You have worked a lifetime to reach the point when you can retire. However, retirement planning does not end when retirement begins. What you do next, and how you navigate the array of tax issues and regulatory pitfalls, can make a big difference in the long-term success of your retirement plan. Here's a brief review of some of the more "taxing" issues you may encounter:

Early retirement and early withdrawals. For many, early retirement represents a lifelong dream. However, there is one issue you should keep in mind. If you take withdrawals from your qualified plan assets before age 59½, you may be subject to a 10% federal income tax penalty. To avoid this penalty, you can elect to take your annual withdrawals in a series of substantially equal periodic payments. The payments must continue for at least five years or until you reach age 59½, whichever comes later.

There are a few circumstances in which early withdrawals may be taken without penalty (e.g., death and disability). At 10% the penalty tax can be significant, and prevention should be planned whenever possible.

Waiting too long. You must begin taking mandatory minimum withdrawals from your traditional Individual Retirement Account (IRA) by April 1st of the year after you reach age 70½. (Distributions from an employer-sponsored qualified plan can be postponed until retirement if you continue working past age 70½, provided you are not an owner-employee.)

If you ignore the mandatory minimum withdrawal or do not take out enough from your IRA, you will be subject to a 50% penalty tax. The tax will be incurred on the difference between what you should have taken out of your IRA and the actual amount you withdrew from your IRA. Your minimum withdrawal amount will be based on the previous December 31st balance, divided by your life expectancy (or the joint expectancy of you and your spouse, if applicable). Working while receiving Social Security. If you receive Social Security and also continue to work, a portion of your benefits may be taxable.

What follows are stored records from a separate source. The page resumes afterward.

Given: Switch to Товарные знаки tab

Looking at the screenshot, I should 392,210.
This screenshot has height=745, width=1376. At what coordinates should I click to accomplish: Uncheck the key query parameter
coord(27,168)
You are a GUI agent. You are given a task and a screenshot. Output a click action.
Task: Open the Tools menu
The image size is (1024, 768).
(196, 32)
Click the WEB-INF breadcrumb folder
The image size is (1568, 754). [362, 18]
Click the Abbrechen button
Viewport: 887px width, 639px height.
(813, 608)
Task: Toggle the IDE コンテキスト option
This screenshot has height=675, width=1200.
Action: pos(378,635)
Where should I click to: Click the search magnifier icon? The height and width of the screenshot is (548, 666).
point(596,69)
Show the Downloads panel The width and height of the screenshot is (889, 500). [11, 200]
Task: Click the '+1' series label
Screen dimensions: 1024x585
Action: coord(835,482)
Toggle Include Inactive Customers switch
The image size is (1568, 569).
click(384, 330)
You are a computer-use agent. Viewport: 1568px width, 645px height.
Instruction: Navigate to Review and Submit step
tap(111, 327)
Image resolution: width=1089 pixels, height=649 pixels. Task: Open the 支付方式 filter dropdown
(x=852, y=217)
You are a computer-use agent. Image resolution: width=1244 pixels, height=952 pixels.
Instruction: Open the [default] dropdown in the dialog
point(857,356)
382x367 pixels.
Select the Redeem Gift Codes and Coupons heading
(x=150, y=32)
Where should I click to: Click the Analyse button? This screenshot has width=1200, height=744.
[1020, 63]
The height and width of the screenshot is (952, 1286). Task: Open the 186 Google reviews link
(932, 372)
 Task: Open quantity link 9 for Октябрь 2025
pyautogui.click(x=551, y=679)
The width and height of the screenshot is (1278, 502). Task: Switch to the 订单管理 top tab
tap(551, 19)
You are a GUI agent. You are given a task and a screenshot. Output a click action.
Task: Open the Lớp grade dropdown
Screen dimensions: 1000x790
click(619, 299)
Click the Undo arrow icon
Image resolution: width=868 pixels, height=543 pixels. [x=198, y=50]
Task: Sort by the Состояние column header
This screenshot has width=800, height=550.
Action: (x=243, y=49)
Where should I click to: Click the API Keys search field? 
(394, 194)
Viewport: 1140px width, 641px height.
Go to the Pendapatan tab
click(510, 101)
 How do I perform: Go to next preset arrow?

For more information, you can refer to Internal Revenue Service (IRS) Publication 915, Social Security and Equivalent Railroad Retirement Benefits, or consult with your financial or tax professional.

You may also be subject to the so-called Social Security "give-back." Recent tax law changes eliminated the "give-back" for working Social Security income recipients who have attained full retirement age (age 65 to 67, depending on the year you were born).

Previously, the law required Social Security income recipients between the ages of 65 and 69 to return $1 for every $3 earned in excess of a pre-determined earnings limit. Now, the law requires a give-back of $1 for every $2 earned above $14,160 (in 2010) for individuals who are between the ages of 62 and 64 and receiving a reduced Social Security benefit. The year in which an individual attains full retirement age, the give-back is $1 for every $3 earned in excess of $37,680 (for 2010). The month in which the individual attains full retirement age, the give-back is eliminated. Therefore, it is important for anyone who is thinking about taking Social Security benefits while still working to understand the potential tax consequences and to plan accordingly.

Where you live can make a difference. Some important tax issues must be addressed when you select your retirement haven. Each state has its own rules on income, estate, sales, and property taxation. Your accountant can help you become familiar with the tax advantages and disadvantages of your retirement destination.

Planning Doesn't End When Retirement Begins

Your personal retirement plan most likely involved building a nest egg with regular savings over the years. However, once you reach retirement, your planning should not come to an end. You will always benefit from maintaining a savings plan consistent with your changing goals and objectives.